Hermite-Hadamard type inequalities by using Newton-Cotes quadrature formulas
Angshuman R. Goswami, Ferenc Hartung
TL;DR
The paper addresses estimating integral means for functions that are not strictly convex by introducing $\Phi$-monotone and $\Phi$-convex classes. It develops Hermite-Hadamard-type bounds for the numerical integral mean $\frac{1}{b-a}\mathcal{I}_{n}(f)$ based on Newton-Cotes quadrature formulas ($\mathcal{T}_{n}$, $\mathcal{S}_{n}$, and $\mathcal{S}_{n}^{\frac{3}{8}}$) and expresses bounds in terms of the error function $\Phi$ and endpoint values. Key contributions include parity-dependent corrections $E_n$ for the $\Phi$-convex case, refined bounds for $\Phi$-Hölder and $\Phi$-affine functions, and conditions (e.g., superadditivity of $\Phi$) under which $n$-dependence can be removed. In the smooth limit where $n^{2}\Phi(\frac{b-a}{n})\to0$, the classical Hermite-Hadamard inequality is recovered, providing a bridge between approximate convexity and numerical integration with practical implications for applications exhibiting near-convexity.
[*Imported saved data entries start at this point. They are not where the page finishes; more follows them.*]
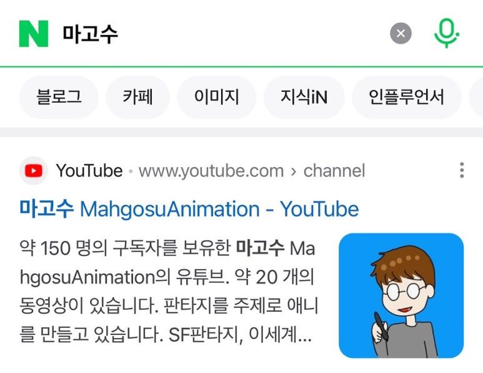Click the channel breadcrumb text

tap(334, 171)
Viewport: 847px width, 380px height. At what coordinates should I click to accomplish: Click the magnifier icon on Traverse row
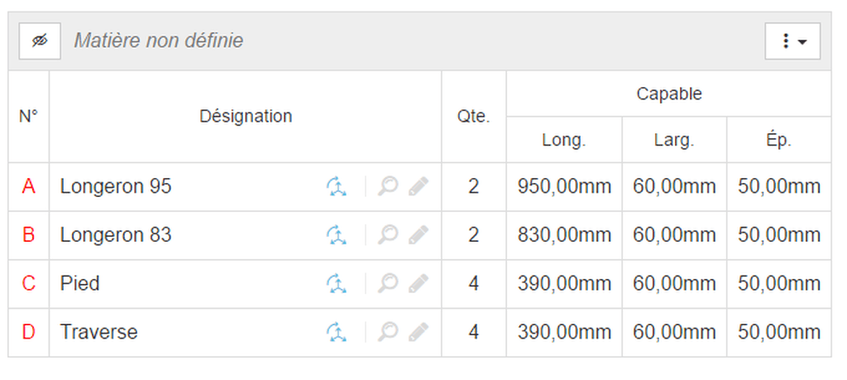coord(388,332)
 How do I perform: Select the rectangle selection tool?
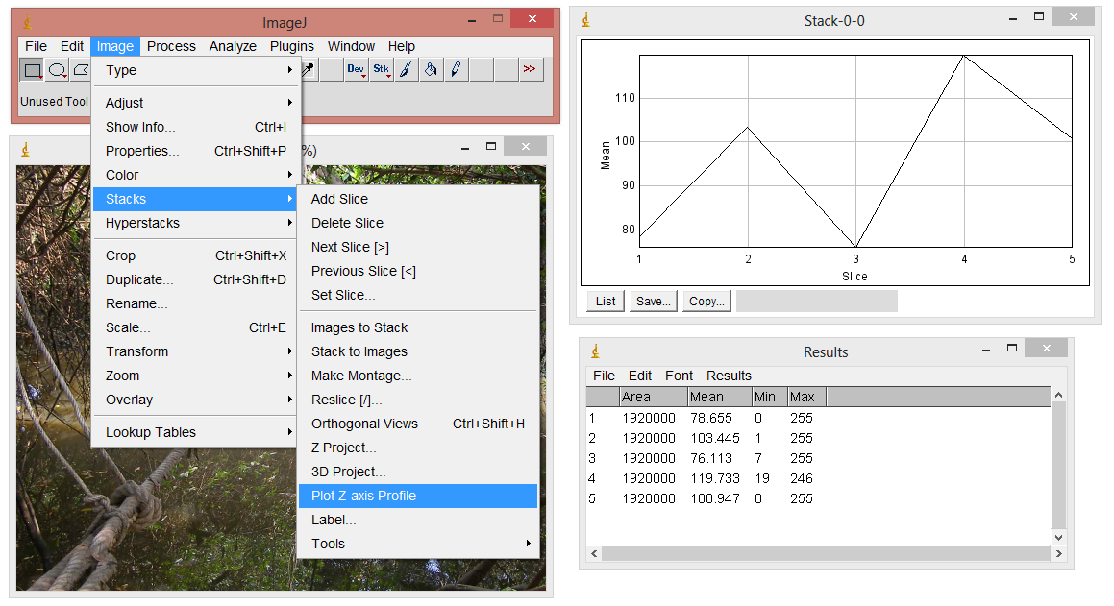32,69
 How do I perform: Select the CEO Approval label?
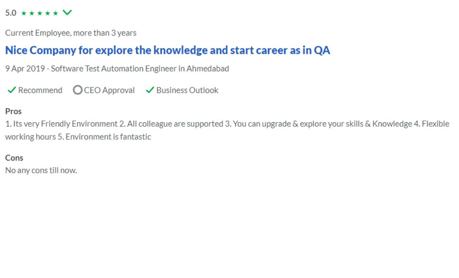109,91
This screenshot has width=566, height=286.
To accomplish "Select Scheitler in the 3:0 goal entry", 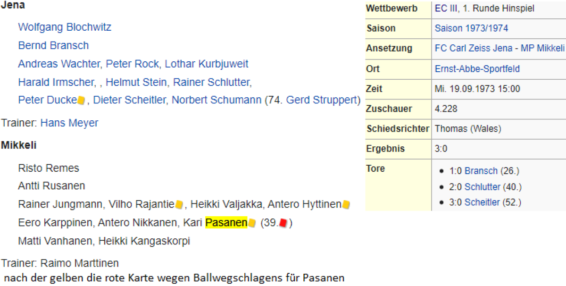I will click(x=482, y=202).

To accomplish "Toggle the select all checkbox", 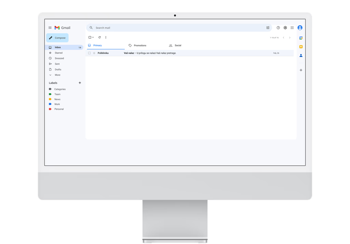I will (90, 38).
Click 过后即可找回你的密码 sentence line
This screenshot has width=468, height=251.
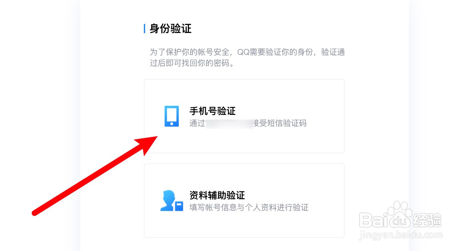[192, 63]
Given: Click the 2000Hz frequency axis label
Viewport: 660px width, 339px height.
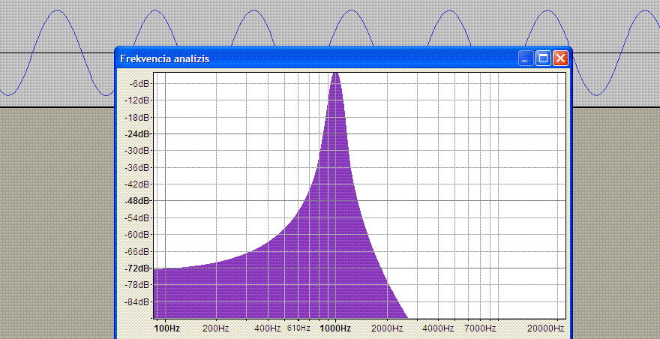Looking at the screenshot, I should click(386, 329).
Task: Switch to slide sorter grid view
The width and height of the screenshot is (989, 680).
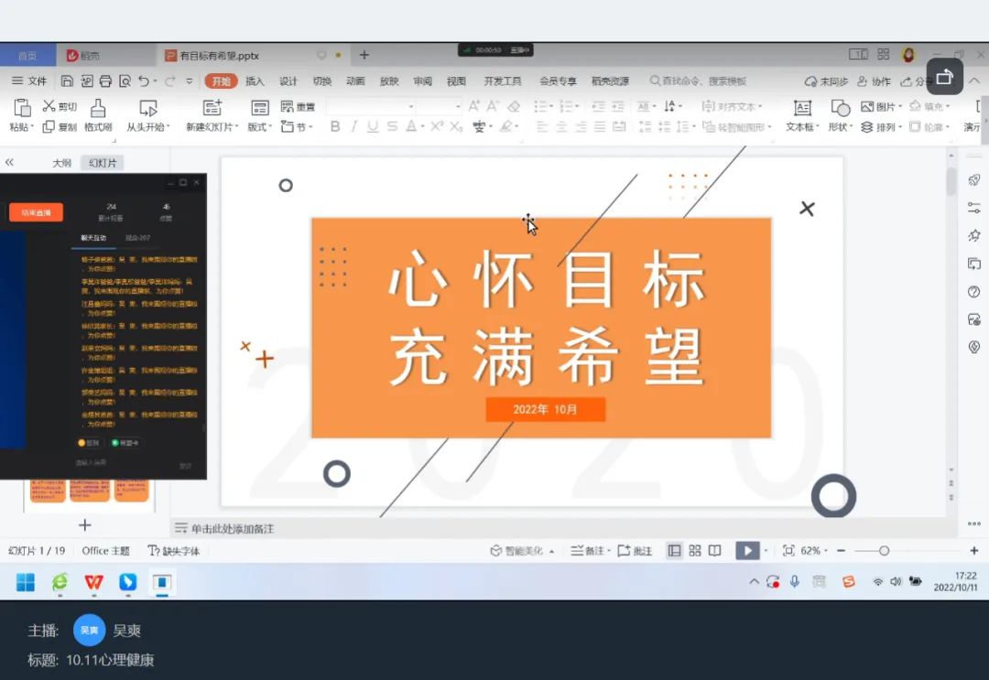Action: pos(695,551)
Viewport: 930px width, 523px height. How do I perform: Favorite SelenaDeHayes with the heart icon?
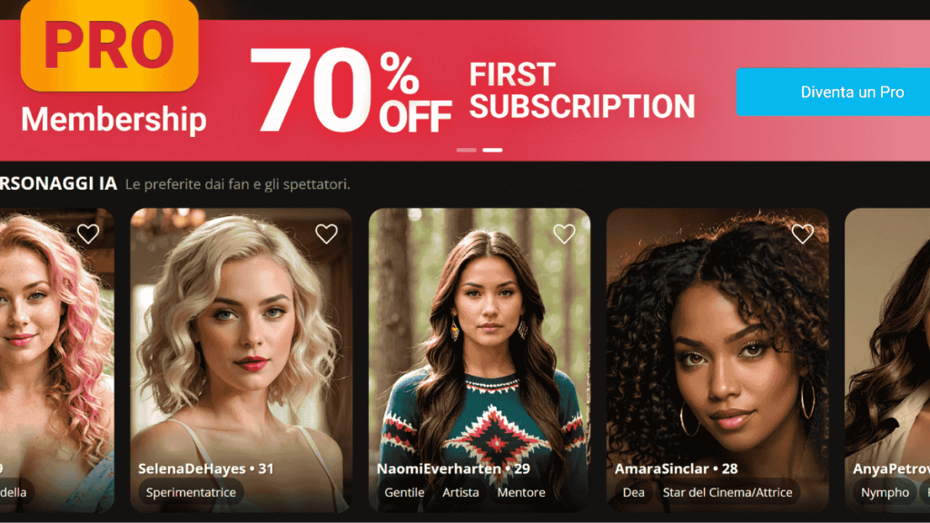click(x=326, y=233)
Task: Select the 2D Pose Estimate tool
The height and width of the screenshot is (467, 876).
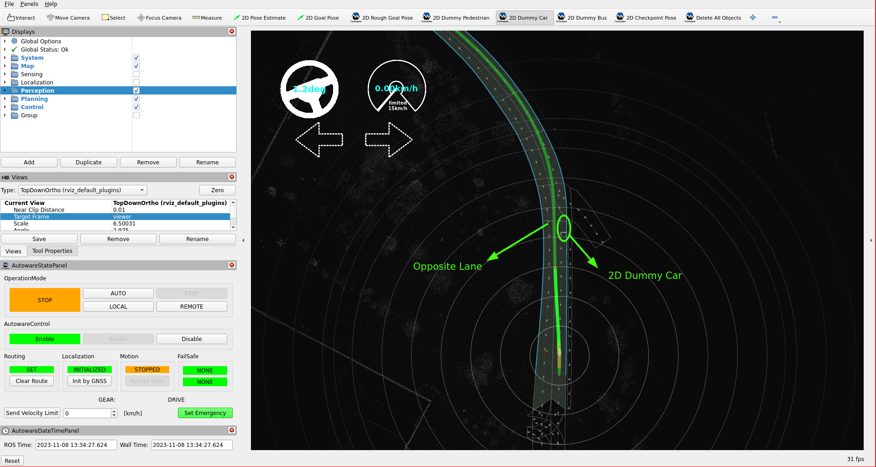Action: click(x=259, y=18)
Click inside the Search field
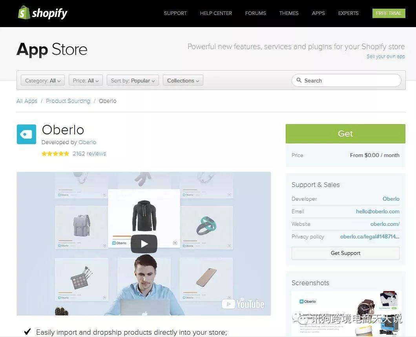Viewport: 416px width, 337px height. 347,80
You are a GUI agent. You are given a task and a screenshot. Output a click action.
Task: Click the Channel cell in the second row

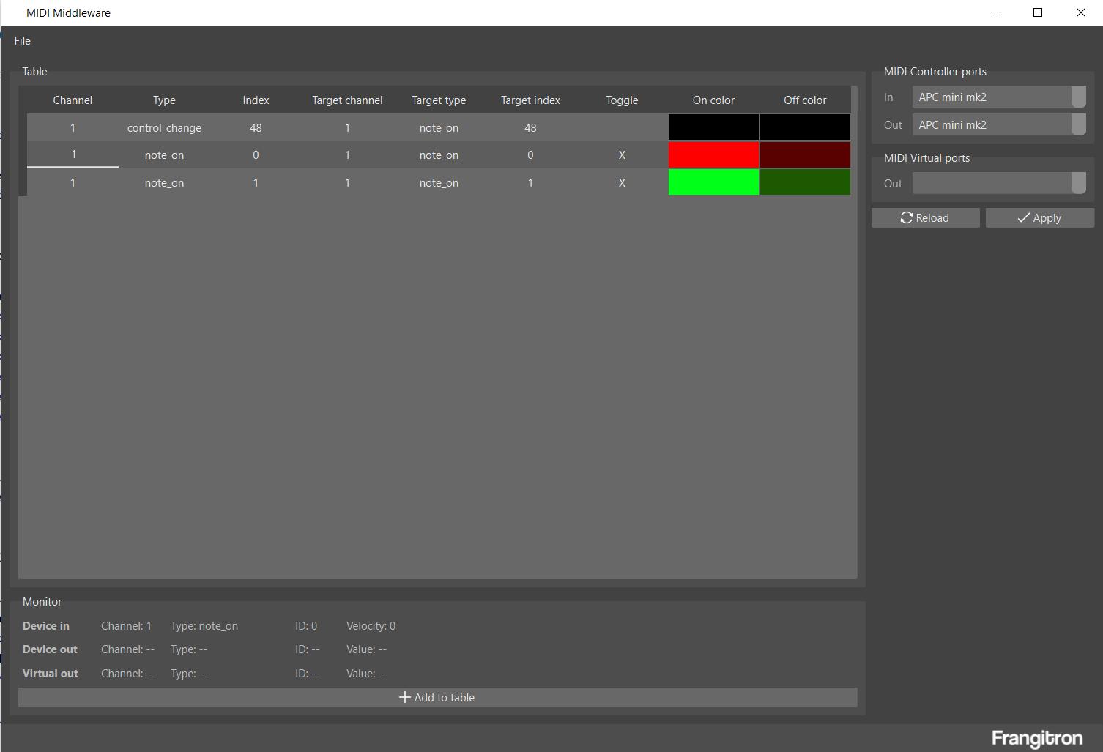point(73,155)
The work offers quantitative tools for estimating integral means in settings such as finance or population dynamics where exact convexity fails.
Abstract
A convex function $f:[a,b]\to\mathbb{R}$ satisfies the so-called Hermite-Hadamard inequality $$ f\left(\frac{a+b}{2}\right)\leq \frac{1}{b-a}\int_a^{b}f(t)dt\leq \frac{f(a)+f(b)}{2}. $$ Motivated by the above estimates, in this paper we consider approximately monotone and convex functions, and give upper and lower bounds to the numerical integral mean, i.e., to $\frac1{b-a}\mathcal{I}_{n}(f)$, where $\mathcal{I}_{n}(f)$ denotes some of the most popular Newton-Cotes quadrature formulas.